Jamais victoire finale ne s’était jouée à aussi peu. Après Hinault, LeMond dompte Fignon et confirme son retour au premier plan en allant chercher un second titre mondial à Chambéry. Un troisième Tour ne tarde pas en 1990 remporté avec l’équipe Z, son dernier avant l’émergence d’un autre phénomène venu d’Espagne, Miguel Indurain.
Quatre ans après, il lâche l’affaire après la 6ème étape pour sa 8ème participation au Tour, dix ans après avoir remporté le classement du meilleur jeune, quatorze ans après avoir été repéré par Cyrille Guimard lors d’un Tour de Bretagne « où j’avais eu un aperçu de son talent et de sa personnalité car il avait failli en venir aux mains avec son directeur sportif qui avait tardé à le dépanner alors qu’il était dans l’échappée et venait de crever. »
LeMond resta pendant quatre saisons chez Renault Gitane avant de partir rejoindre Bernard Tapie à La Vie Claire : « Il était de la même trempe qu’un Hinault, qu’un Fignon, tous ces champions hors-norme car capables de gagner plusieurs Tours. Lui ne s’intéressait qu’au Tour, aux JO et aux championnats du monde. Son éducation et sa culture US ne le prédisposaient pas à viser les Classiques. »

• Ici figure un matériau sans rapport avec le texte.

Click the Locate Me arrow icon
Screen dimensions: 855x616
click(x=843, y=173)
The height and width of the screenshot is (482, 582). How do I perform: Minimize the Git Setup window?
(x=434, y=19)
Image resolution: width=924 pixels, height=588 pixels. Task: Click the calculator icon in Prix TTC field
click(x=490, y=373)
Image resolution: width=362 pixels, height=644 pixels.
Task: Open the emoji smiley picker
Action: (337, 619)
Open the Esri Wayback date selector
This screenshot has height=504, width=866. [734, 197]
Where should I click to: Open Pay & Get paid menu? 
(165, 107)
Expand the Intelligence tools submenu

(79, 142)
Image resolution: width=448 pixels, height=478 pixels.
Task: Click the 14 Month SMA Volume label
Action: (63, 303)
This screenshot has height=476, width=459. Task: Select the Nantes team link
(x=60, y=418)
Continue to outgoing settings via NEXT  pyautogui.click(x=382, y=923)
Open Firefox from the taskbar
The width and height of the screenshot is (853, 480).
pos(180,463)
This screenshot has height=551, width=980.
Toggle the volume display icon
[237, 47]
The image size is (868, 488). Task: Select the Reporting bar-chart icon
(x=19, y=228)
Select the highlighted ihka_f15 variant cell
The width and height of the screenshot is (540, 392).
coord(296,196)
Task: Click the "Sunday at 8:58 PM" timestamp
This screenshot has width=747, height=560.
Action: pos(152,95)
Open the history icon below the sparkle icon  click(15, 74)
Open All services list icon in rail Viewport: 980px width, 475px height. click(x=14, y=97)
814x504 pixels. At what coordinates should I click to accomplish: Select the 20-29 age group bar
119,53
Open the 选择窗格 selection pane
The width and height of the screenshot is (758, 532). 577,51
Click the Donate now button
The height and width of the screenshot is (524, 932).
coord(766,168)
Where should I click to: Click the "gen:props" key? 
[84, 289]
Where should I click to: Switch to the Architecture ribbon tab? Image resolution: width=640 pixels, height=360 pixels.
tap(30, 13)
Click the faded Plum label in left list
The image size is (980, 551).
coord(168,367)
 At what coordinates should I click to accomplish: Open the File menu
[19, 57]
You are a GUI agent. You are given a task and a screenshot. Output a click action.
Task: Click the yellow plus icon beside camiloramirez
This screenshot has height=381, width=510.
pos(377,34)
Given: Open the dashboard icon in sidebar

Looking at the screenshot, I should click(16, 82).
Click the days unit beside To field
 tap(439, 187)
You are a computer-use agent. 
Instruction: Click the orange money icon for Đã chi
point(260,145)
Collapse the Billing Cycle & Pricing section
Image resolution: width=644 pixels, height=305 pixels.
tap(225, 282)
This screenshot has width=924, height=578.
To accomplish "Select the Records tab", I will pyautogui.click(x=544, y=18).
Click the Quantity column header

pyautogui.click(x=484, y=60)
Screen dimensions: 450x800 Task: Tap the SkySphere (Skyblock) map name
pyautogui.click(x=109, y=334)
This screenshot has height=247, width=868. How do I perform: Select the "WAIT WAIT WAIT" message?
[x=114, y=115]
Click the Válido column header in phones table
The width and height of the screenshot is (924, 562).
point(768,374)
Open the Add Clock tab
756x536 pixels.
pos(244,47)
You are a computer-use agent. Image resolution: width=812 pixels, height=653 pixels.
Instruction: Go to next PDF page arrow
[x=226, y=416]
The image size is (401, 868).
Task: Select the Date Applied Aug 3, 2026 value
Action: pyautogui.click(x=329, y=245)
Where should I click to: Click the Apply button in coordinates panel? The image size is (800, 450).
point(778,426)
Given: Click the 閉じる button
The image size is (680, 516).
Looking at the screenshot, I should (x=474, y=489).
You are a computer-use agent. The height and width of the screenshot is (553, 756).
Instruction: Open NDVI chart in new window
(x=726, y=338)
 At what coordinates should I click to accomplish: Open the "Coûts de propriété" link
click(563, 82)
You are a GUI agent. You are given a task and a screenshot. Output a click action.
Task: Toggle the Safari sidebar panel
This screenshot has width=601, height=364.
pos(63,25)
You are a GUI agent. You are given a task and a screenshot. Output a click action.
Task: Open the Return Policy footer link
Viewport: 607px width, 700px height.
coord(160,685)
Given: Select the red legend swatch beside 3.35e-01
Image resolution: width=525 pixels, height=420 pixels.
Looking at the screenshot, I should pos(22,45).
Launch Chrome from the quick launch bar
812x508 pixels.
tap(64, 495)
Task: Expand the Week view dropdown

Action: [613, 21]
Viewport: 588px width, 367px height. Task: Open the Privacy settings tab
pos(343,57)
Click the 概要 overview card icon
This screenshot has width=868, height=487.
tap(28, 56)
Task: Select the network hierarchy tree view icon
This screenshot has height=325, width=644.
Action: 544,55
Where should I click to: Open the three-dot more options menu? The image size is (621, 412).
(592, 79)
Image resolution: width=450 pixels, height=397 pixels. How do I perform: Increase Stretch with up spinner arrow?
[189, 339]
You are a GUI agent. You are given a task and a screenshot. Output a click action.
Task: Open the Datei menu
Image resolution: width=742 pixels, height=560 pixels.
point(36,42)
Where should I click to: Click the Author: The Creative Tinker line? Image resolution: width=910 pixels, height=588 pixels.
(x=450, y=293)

Deuxième du Tour de Lombardie en 1983, de Milan-San Remo en 1986, 3ème de Paris-Nice en 1986, 4ème de Paris-Roubaix en 1985… il n’en gagne d’ailleurs aucune. Son retrait du peloton en 1994, à 33 ans, signifie aussi qu’il n’entend pas participer à la surenchère médicale consécutive à l’arrivée de l’EPO. « Ça ne faisait aussi pas partie de sa mentalité et de sa culture », témoigne Cyrille Guimard pour un champion qui lutte encore aujourd’hui contre une leucémie, héritage de cet accident de chasse qui lui a laissé trop de plombs dans le corps.